Uno sguardo che non ammetteva repliche, ma che suppliva anche a inutili discussioni sulle cose da fare… del resto lui era il Capofamiglia e questo voleva ancora dire qualcosa in un mondo fondato sulla rigida osservanza delle gerarchie familiari così come lui le aveva imparate da suo padre… e suo padre da suo padre.
Uno sguardo che diceva molto sulla perdita di tempo che l’arte della fotografia rappresentava in un mondo ancora fondato sui muscoli delle braccia e sulla resistenza ai piegamenti della spina dorsale.

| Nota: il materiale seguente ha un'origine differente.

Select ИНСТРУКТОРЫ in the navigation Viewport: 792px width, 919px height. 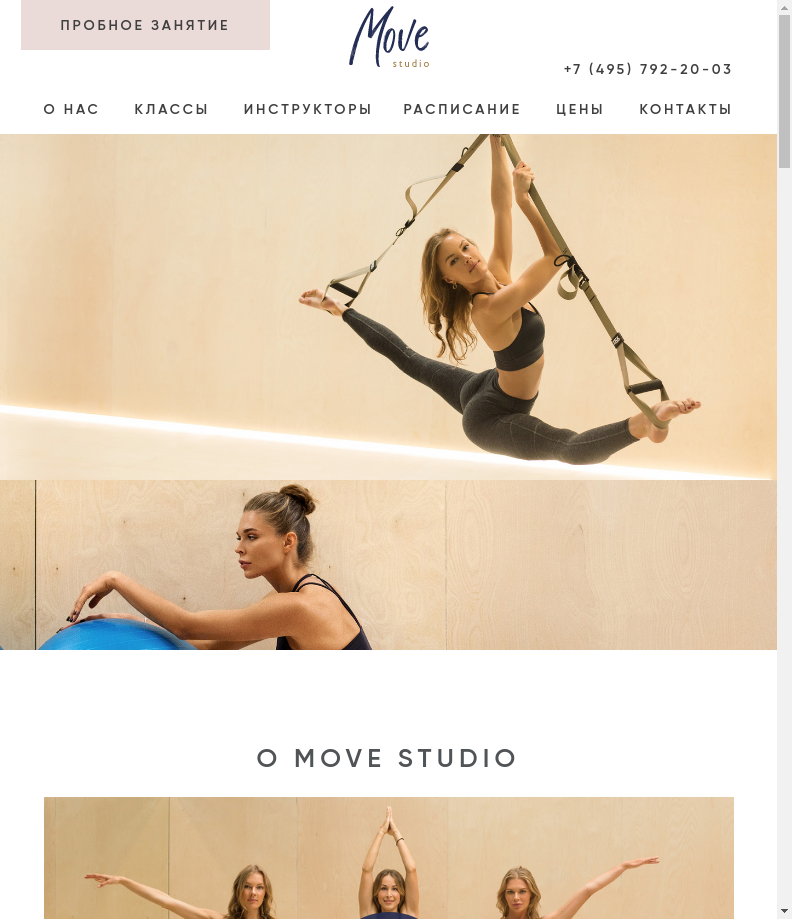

La fotografia era un passatempo dei giorni di festa quando il vestito nuovo riusciva a nascondere la stanchezza di una vita dedicata al lavoro, e i suoni e le luci riuscivano a mascherare le preoccupazioni per il domani che non mancavano mai davanti alla precarietà del futuro.
Uno sguardo che infondeva però sicurezza e che in ogni momento sembrava ripeterti la frase che avresti voluto ascoltare ma che detta con il linguaggio degli occhi assumeva un valore più profondo e rassicurante: “vai avanti… ci sono io vicino… non ti preoccupare… vai… puoi farcela se vuoi!”
Troppa poesia in forma di parole… aiuto concreto se dette con lo sguardo.
Ma il liguaggio degli occhi non si impara a scuola e solo il tempo o gli atteggiamenti conseguenti riuscivano a dirci se avevamo compreso il giusto senso del messaggio.
Ma quell‘“io ci sono” c’era sempre, e sarebbe utile ci fosse sempre, anche oggi, nel mondo della “comunicazione”!